ABOUT THIS TASK >> In the records that follow, find each line with "will" and pull it out.

INPUT >>
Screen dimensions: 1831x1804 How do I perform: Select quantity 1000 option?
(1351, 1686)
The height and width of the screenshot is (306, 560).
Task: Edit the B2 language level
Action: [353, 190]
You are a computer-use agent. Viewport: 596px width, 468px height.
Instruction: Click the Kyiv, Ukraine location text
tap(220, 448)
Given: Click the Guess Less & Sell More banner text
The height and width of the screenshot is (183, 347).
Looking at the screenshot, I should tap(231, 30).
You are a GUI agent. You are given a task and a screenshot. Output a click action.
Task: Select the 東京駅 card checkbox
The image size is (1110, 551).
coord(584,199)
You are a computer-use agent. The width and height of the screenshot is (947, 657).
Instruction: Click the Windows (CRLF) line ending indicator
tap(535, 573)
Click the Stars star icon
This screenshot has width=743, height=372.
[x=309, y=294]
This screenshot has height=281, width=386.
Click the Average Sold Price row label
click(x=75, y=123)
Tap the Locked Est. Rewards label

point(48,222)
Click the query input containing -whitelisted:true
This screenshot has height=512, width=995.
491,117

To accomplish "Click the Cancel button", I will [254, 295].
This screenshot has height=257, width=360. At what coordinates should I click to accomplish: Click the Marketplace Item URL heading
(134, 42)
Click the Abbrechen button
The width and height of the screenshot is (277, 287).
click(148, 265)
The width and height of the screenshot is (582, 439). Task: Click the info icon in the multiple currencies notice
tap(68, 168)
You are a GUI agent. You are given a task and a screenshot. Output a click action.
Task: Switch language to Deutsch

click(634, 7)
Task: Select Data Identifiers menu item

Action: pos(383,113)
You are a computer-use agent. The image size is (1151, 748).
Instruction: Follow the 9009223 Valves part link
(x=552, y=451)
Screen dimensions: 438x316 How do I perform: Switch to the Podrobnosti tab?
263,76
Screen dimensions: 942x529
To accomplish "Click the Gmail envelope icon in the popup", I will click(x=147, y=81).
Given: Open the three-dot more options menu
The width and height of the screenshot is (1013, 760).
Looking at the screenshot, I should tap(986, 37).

ANSWER BOX >>
To accomplish "Click the Cancel button", I will [254, 295].
To accomplish "Click the Gmail envelope icon in the popup", I will click(x=147, y=81).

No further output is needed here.